W trakcie wystąpienia na Krajowym Zjeździe Delegatów NSZZ "Solidarność" prezydent Andrzej Duda poruszył wątek wieku pielęgniarek, nawiązując do plakatu o zakładaniu cewnika. Pielęgniarki nie kryją oburzenia "żartem". Ich zdaniem zachowanie prezydenta było "nie na miejscu".
Do momentu publikacji artykułu Kancelaria Prezydenta nie zabrała głosu w sprawie wątpliwego komentarza Andrzeja Dudy.
"Żart" Dudy. "Przypomniał mi się taki plakat"
Podczas wystąpienia prezydent Andrzej Duda wspomniał o historii NSZZ "Solidarności" i dziękował za lata zaangażowania.

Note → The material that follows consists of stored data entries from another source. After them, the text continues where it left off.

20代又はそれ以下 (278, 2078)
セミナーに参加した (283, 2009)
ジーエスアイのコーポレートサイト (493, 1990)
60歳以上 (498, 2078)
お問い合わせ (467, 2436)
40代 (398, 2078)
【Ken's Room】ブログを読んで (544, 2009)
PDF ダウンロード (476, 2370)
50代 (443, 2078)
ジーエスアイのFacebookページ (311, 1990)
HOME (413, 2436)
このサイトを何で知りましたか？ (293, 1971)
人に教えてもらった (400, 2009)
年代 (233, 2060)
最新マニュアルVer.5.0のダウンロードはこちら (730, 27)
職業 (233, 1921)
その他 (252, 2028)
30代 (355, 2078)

Zwrócił się także bezpośrednio do przewodniczącego Piotra Dudy. - "Solidarność" zawsze patrzyła w górę i pięła się w górę - podkreślił.

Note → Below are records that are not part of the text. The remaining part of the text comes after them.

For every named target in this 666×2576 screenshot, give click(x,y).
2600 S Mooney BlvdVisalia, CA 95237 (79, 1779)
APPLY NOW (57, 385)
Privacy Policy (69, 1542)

W pewnym momencie stwierdził, że "trzeba trochę rozluźnić atmosferę". - Kiedy pokazywaliście te protesty przeciw 67 (przeciw wydłużeniu wieku emerytalnego do 67 lat - red.). Byłem wtedy przecież posłem, przypomniał mi się taki plakat, skierowany do ówczesnego premiera Donalda Tuska: "Panie premierze, czy chciałby pan, żeby cewnik panu zakładała 67-letnia pielęgniarka?" - zaczął prezydent.
- Pamiętam, że wtedy pomyślałem sobie - miałem wtedy 40 lat, chyba nawet niecałe - cholera. Ale dzisiaj, moi kochani, mam 50 i mam poważny problem, żeby nawlec sznurówki bez okularów. I powiem wam, że... poważna sprawa - dodał.

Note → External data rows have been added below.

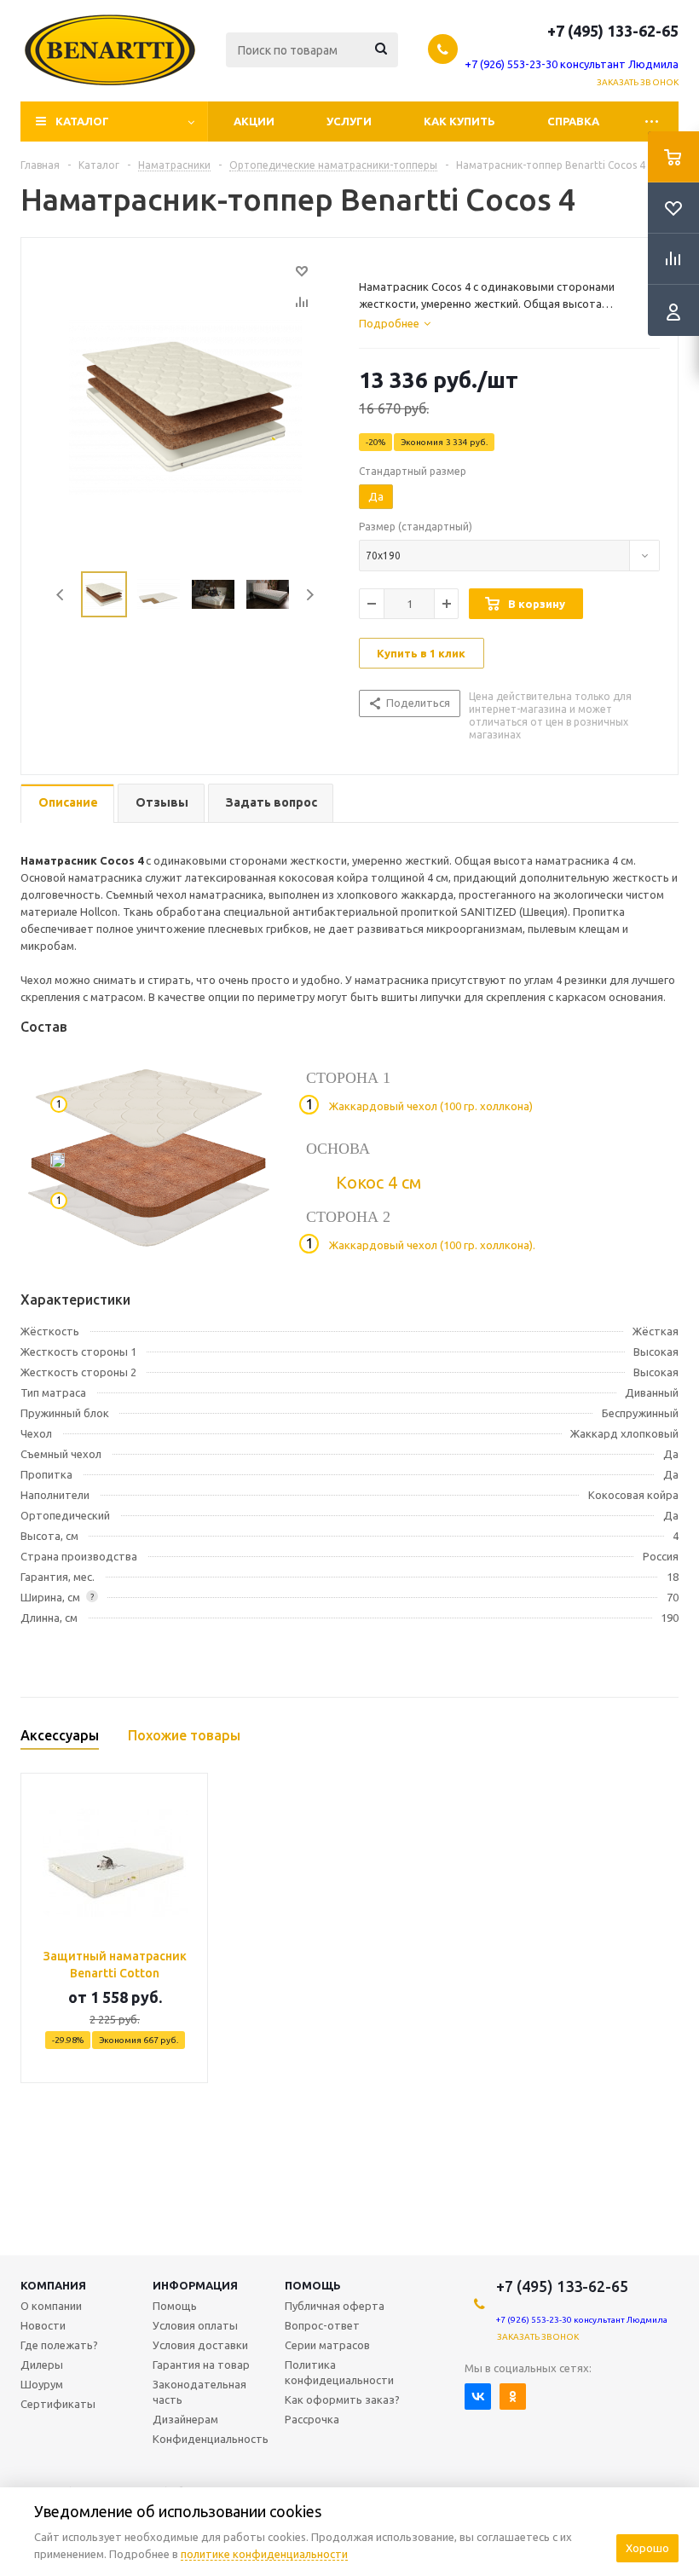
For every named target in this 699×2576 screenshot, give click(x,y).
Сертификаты (57, 2404)
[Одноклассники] (513, 2396)
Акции (254, 121)
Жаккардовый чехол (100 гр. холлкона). (432, 1245)
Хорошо (647, 2548)
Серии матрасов (327, 2345)
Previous (61, 594)
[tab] (394, 323)
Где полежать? (59, 2345)
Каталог (82, 121)
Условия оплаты (195, 2325)
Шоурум (41, 2384)
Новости (43, 2325)
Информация (195, 2285)
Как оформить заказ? (342, 2399)
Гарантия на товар (201, 2364)
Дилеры (41, 2364)
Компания (53, 2285)
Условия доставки (200, 2345)
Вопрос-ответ (322, 2325)
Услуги (349, 121)
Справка (573, 121)
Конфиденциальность (211, 2439)
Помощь (313, 2285)
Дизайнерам (185, 2419)
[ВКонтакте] (478, 2396)
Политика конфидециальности (339, 2372)
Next (310, 594)
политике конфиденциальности (264, 2554)
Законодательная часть (199, 2391)
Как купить (459, 121)
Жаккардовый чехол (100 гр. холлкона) (431, 1106)
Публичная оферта (334, 2306)
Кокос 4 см (378, 1182)
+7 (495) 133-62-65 (613, 30)
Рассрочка (312, 2419)
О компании (51, 2306)
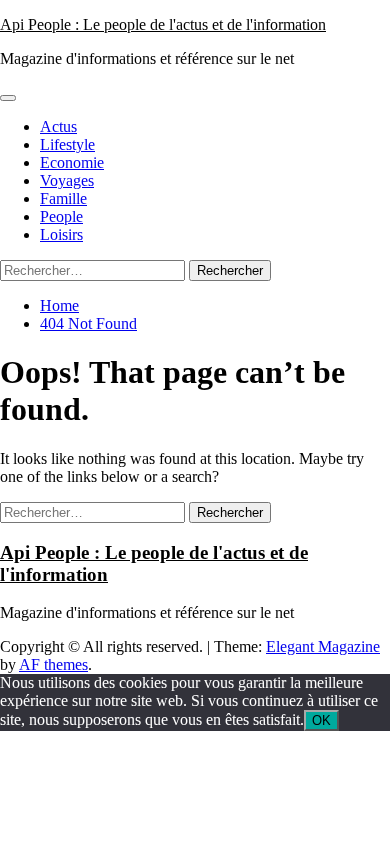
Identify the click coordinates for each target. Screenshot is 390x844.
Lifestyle (67, 144)
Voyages (67, 180)
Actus (58, 126)
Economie (72, 162)
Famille (63, 198)
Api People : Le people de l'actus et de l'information (163, 24)
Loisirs (61, 234)
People (61, 216)
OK (321, 720)
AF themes (53, 664)
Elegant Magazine (323, 646)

Pielęgniarki są "oburzone". Porównania Dudy "poniżej krytyki"
Żart Andrzeja Dudy nie wszystkim przypadł do gustu. - Jesteśmy oburzone - przyznała Krystyna Ptok, przewodnicząca Ogólnopolskiego Związku Zawodowego Pielęgniarek i Położnych (OZZPiP).
Jej zdaniem "żarty z pielęgniarek, z których 30 procent osiągnęło już wiek emerytalny, ale nadal pracuje, bo nie ma ich kto zastąpić przy łóżkach pacjentów, są co najmniej nie na miejscu, szczególnie w wykonaniu głowy państwa". - Skandaliczne jest także przyrównywanie naszych czynności zawodowych do nawlekania sznurówki - oceniła.
Krystyna Ptok zwróciła uwagę, że "ratowanie ludzkiego zdrowia i życia wymaga znacznie wyższych kompetencji, doświadczenia i umiejętności niż nawleczenie sznurówki". Oburzył ją także fakt, że żart prezydenta podchwyciły obecne na zjeździe kobiety.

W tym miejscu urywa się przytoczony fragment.